Two hypotheses divide the scientific world, very unequally, upon the
origin of the existing diversity of the plants and animals which
surround us. One assumes that the actual kinds are primordial; the
other, that they are derivative. One, that all kinds originated
supernaturally and directly as such, and have continued unchanged in
the order of Nature; the other, that the present kinds appeared in
some sort of genealogical connection with other and earlier kinds,
that they became what they now are in the course of time and in the
order of Nature.
Or, bringing in the word _species_, which is well defined as "the
perennial succession of individuals," commonly of very like
individuals,--as a close corporation of individuals perpetuated by
generation, instead of election,--and reducing the question to
mathematical simplicity of statement: species are lines of individuals
coming down from the past and running on to the future,--lines
receding, therefore, from our view in either direction.
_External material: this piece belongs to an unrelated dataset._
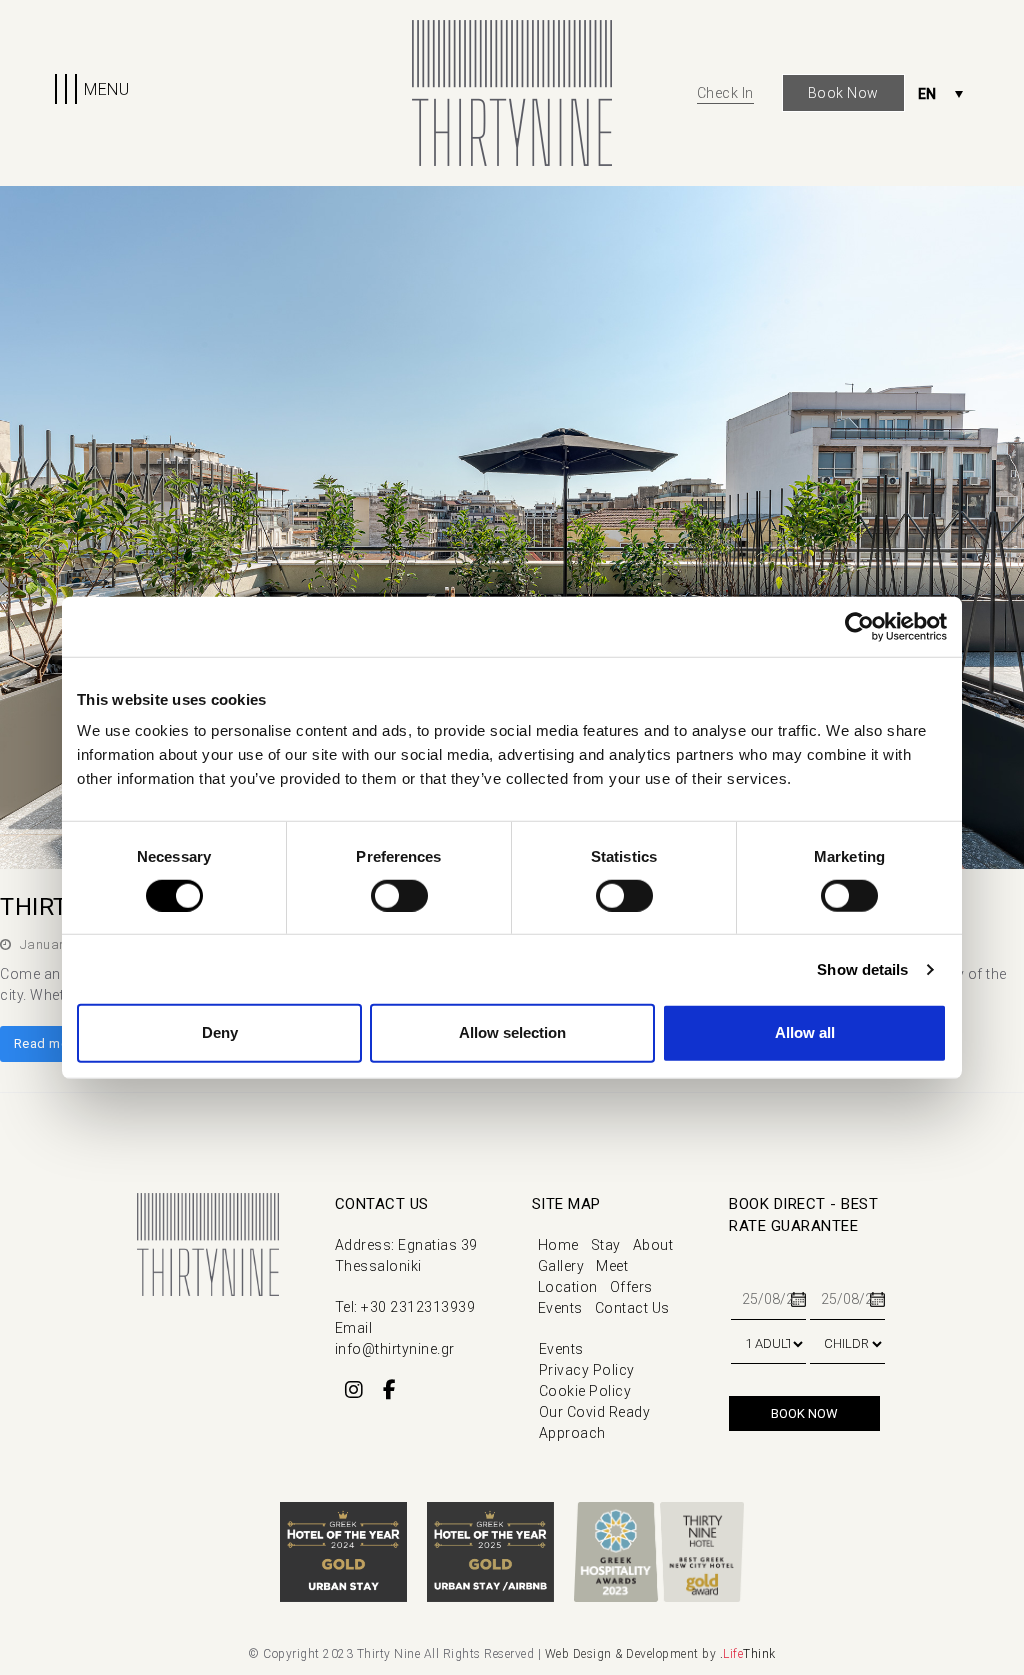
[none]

Within our
limited view they appear to be parallel lines, as a general thing
neither approaching to nor diverging from each other. The first
hypothesis assumes that they were parallel from the unknown beginning
and will be to the unknown end. The second hypothesis assumes that the
apparent parallelism is not real and complete, at least aboriginally,
but approximate or temporary; that we should find the lines convergent
in the past, if we could trace them far enough; that some of them, if
produced back, would fall into certain fragments of lines, which have
left traces in the past, lying not exactly in the same direction, and
these farther back into others to which they are equally unparallel.